■ **TASK LIST**
1. For the review of Ray Bradbury's The October Country below, decide whether each statement agrees with it: (a) The October Country came out eight years after Dark Carnival. (b) The book's title refers to one particular short story. (c) The Jar is grouped with the tales about aspects of death. Answer yes or no for each and quote the words of the review that decide it.
2. According to the review of The October Country below, over what dates was the e-book read?
3. Write the next part of the review of The October Country below, picking up after the quoted motto.

■ **TEXT SECTION**
= = = = = = =

Tuesday, October 3, 2017

Ray Bradbury, "The October Country"

 – e-book

Read from September 1st to 27th 2017

My rating:  



It seems that Ray Bradbury tried his hand with gothic horror only twice: first in 1947, with Dark Carnival, and second, eight years later, with The October Country. After that he declared that he said all he had to say in the field, which is a pity for all the lovers of the genre, because his “saying” was very promising indeed.

The October Country is a collection of gothic and fantastic tales that could be regrouped by subject in three categories: physical and psychical flaws (The Dwarf, The Watchful Poker Chip of H. Matisse, Jack-in-the-Box, Skeleton, Touched with Fire, The Jar), aspects of death (The Next in Line, The Scythe, There Was an Old Woman, The Wonderful Death, The Cistern), and supernatural/ mythological beings (The Lake, The Emissary, The Crowd, The Small Assassin, Wind, Uncle Einar, Homecoming, The Man Upstairs).

Although the title of the book does not refer to a particular short story, links them all, sending them, together with the reader, in that faraway land where nothing is what it seems to be, that twilight zone briefly described in the motto:

... that country where it is always turning late in the year. That country where the hills are fog and the rivers are mist; where noons go quickly, dusks and twilights linger, and midnights stay. That country composed in the main of cellars, sub-cellars, coalbins, closets, attics, and pantries faced away from the sun. That country whose people are autumn people, thinking only autumn thoughts. Whose people passing at night on the empty walks sound like rain...

= = = = = = =

■ **MATERIAL PROVIDED**
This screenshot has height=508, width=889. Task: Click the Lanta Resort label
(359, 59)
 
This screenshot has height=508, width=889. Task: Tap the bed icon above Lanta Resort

= = = = = = =

■ **ANSWERS BELOW**
1.
(a) Yes: "first in 1947, with Dark Carnival, and second, eight years later, with The October Country."
(b) No: "the title of the book does not refer to a particular short story"
(c) No: "physical and psychical flaws (The Dwarf, The Watchful Poker Chip of H. Matisse, Jack-in-the-Box, Skeleton, Touched with Fire, The Jar)"

2. From September 1st to 27th 2017.

3.
In this mysterious country there is no border between natural and supernatural, illusion and reality, even life and death, and human beings in full process of becoming accustomed with death knowingly or unknowingly shoulder other beings that know everything is to be known about it. In this country a living boy is adopted by vampires and considers the differences between him and them a personal flaw, the wind steals human beings imprisoning them in its embrace, winged men with a longing to fly find a way to do it by disguising themselves as the kites of their children, there is something disturbing and dangerous about the crowds that gather after an accident and so on.

However it is not this strange world that makes the book interesting (at the end of the day this is the world of every horror book proud of its name), but the quality of the narrative, its chameleonic ability to change the register from tragic to humoristic and or satiric, from realistic to fantastic, from magical to psychological with every story that comes by and sometimes within the same story.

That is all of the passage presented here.